Людмила Давидович вспоминала: “Говорить о Викторе Драгунском можно долго и интересно”. Посмотрим, что же у нее получилось:

“Это было в 1947 году. Я пришла в гости к моим большим друзьям, журналистам из “Комсомолки”, и туда же пришел довольно молодой человек, которого я раньше где-то видела, но не была с ним знакома. Шел какой-то довольно оживленный разговор, и потом этот человек что-то сказал, раздался взрыв смеха. Все, что он рассказывал, было интересно и очень остроумно... Весь долгий вечер он был в центре внимания. Было какое-то удовольствие от общения с ним”.

Я уже не говорю, как это написано. Она “пришла”, он “пришел”, разговор “шел”. “Довольно молодой человек”, “довольно оживленный разговор”. Главная особенность этого “мемуара” в полном отсутствии конкретного: “где-то видела”, “какой-то разговор”, “что-то сказал”, даже удовольствие было “какое-то”. И все это якобы “интересно и очень остроумно”.

Или вот — прочел в воспоминаниях об Арсении Тарковском: “Я, очень обрадованный тем, что увидел старика на своих двоих (разрядка моя. — К.В.) гуляющим по улице...” Но ведь мемуарист знает, что поэт потерял на войне ногу, отнятую очень высоко, и в течение десятилетий передвигался на протезе или на костылях, — и то, и другое было для него мучительно! И ведь мемуарист всю жизнь имеет дело со словом! Как же так? Может быть, все-таки стоит внимательней себя перечитывать?

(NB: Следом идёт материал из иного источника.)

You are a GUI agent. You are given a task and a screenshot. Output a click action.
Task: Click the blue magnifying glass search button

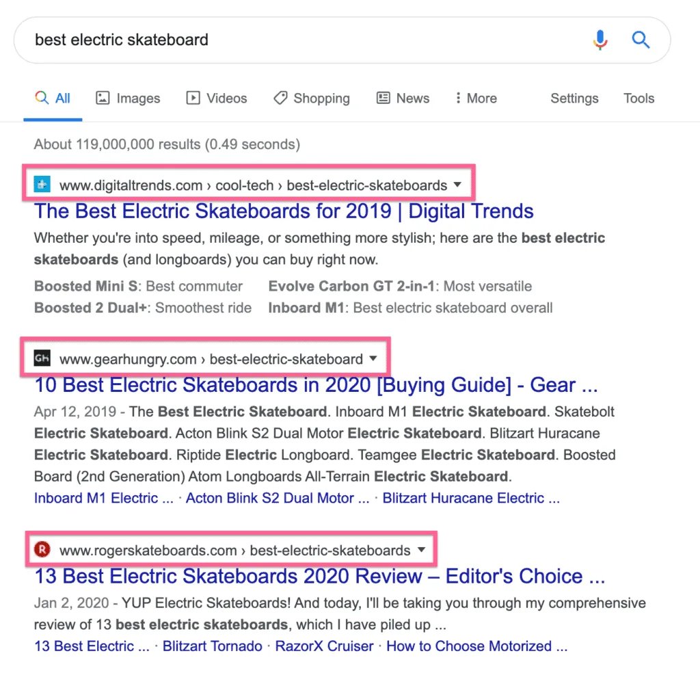[x=641, y=40]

Из той же книги — об актрисе: “Это была самка-пантера в хорошем понимании этого слова”. Добавить нечего.

Украшающие недостатки

Не пугайтесь, это не рецензия. Но я прочел книгу Александра Гениса “Довлатов и окрестности” и должен сказать, что узнал кое-что новое о главном герое. Чаще в мелочах. Например, я никогда не слышал выступлений Довлатова по радио и вдруг читаю, что, сидя у микрофона, “Сергей задушевно, как Бернес, почти шептал в него”. Не думаю, что меня здесь подкупило только упоминание дорогого мне человека.

Книга очень хорошо написана. Слишком хорошо для такого длинного повествования. Поэтому с облегчением встречаешь нечастые промахи, они просто приятны. Это не читательское злорадство — им радуешься как отдыху. Ибо густота письма и наблюдательность, не только внешняя, постепенно утомляют.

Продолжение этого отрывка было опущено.